Does It Take an Eclipse to See Totality?
A journal can unveil all the totality in life…if you give it enough time
Did you watch the solar eclipse last month? Did you read about it after the event? It was hard to avoid it, since people all over the internet seemed to feel compelled to write about their eclipse experiences, especially about how it made them feel.
Something about a radical change in the celestial bodies around us seems to turn our focus to our place in the universe — which seems perfectly natural and appropriate. But this raises a question in my mind:
Why don’t we delve like that every day? Every year? Why does it take a dramatic event like an eclipse to make us focus inward?? Why is focusing inward not taught in school?
In school writing classes, we’re taught to craft our words to convince, to persuade, to critique and give our opinions, to prove or disprove a point — all important skills for business, for politics, for debate. For our communal lives in society. But our self gets completely overlooked in school and most other places — to our great detriment.
In my Thoughtletter of April 15, I wrote about the oldest human advice, found carved on a tomb in ancient Egypt, and often used by Plato and Socrates in ancient Greece: Know thyself.
Some of us cruise through life never bothering to figure this out. That can work, for some of us…but only to a certain point. There will always be gaps in what we perceive and what we can understand about our perceptions, if we don’t fully understand who we are and why we do what we do.
Know thyself. But how best to undertake this all-important research, if it isn’t taught anywhere in our educational experience? Its importance can be highlighted occasionally by a life event, like a death, or an illness, or by a cosmic event, like an eclipse. Moments like those can force us to dwell on the things that make us who we are. That make us human.
How to know yourself? How to understand what makes you, you?
Do you know anyone in therapy? Or maybe you have personal experience with it. A therapist can help you sort out the mysteries that surround us and shape us as we wend our way through life — and a journal just might be the best therapist in the world! It’s free, it’s always accessible, you never need to make an appointment, you can work on whatever you want, whenever you want, anywhere.
There’s no secret to journaling. All you need is a pen and paper, or a keyboard. Some quiet time that you can steal from your frenetic or overwhelming or distracting life. That’s it.
Our brains are always ‘on.’ During the day, we call it thinking. During the night, the random thoughts that flash unfettered through our brain are called dreams. Sometimes we remember them, sometimes we don’t (journaling can help make you better at that). But the brain never stops until we die.

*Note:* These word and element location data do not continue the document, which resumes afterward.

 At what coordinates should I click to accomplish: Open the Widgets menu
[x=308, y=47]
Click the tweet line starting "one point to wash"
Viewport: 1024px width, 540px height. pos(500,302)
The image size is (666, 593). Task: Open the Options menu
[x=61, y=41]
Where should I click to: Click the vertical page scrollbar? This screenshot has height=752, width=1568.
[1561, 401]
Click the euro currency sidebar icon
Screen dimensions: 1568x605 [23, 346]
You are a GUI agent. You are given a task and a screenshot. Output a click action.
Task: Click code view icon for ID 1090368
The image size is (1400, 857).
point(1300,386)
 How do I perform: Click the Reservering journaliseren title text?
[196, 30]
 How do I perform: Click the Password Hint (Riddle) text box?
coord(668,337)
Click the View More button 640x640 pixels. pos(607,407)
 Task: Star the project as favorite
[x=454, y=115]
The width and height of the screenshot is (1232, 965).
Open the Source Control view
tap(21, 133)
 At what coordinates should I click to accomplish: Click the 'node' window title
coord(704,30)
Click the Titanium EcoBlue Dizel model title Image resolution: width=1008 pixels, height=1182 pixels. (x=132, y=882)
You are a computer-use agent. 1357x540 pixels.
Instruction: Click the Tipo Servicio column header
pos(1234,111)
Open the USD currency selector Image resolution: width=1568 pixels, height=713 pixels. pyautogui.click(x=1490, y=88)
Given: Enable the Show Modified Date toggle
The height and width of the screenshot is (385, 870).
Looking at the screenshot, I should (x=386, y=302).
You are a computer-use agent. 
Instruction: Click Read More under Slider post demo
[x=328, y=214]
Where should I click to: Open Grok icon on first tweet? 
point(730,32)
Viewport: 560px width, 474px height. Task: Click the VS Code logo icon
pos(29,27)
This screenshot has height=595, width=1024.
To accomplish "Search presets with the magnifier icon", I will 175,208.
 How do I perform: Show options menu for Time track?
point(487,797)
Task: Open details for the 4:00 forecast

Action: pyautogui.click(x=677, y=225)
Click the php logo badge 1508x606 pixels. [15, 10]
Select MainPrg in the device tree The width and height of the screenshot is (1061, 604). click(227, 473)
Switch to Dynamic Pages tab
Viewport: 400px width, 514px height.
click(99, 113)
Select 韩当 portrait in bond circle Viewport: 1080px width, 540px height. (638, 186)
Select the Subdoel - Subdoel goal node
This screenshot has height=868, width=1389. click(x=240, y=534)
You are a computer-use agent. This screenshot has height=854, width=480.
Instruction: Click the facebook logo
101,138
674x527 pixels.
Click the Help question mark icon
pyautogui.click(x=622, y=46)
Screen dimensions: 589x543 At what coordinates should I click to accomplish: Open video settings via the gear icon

So pick up your pen, or open your computer, sit still in a quiet place, set a timer — five minutes, ten, whatever your life allows — and let your brain do what it does best.
And write down whatever happens.
There will be a lot of drivel, at first. This is your brain flexing its muscles. Just like for any activity, the muscles required need to get into shape in order for the activity to be productive. But the single most important rule — the only rule — is this: Don’t lift your pen or stop writing / typing until the timer sounds.
Let the drivel flow. Know that deep inside it, hidden under the layers of words you didn’t think you needed, are kernels of truth. And eventually you won’t need the timer anymore.
Ever heard of Leonardo da Vinci? Albert Einstein? Marie Curie? They’re among many famous, successful people who kept journals on their way through life.
Research by James Pennebaker (Writing to Heal, 2004) proves that people who write about themselves have better mental health, stronger immune systems, lower blood pressure, less pain and sleep better.
Food for thought.
Well said! I started keeping a journal many years ago and should rekindle that habit.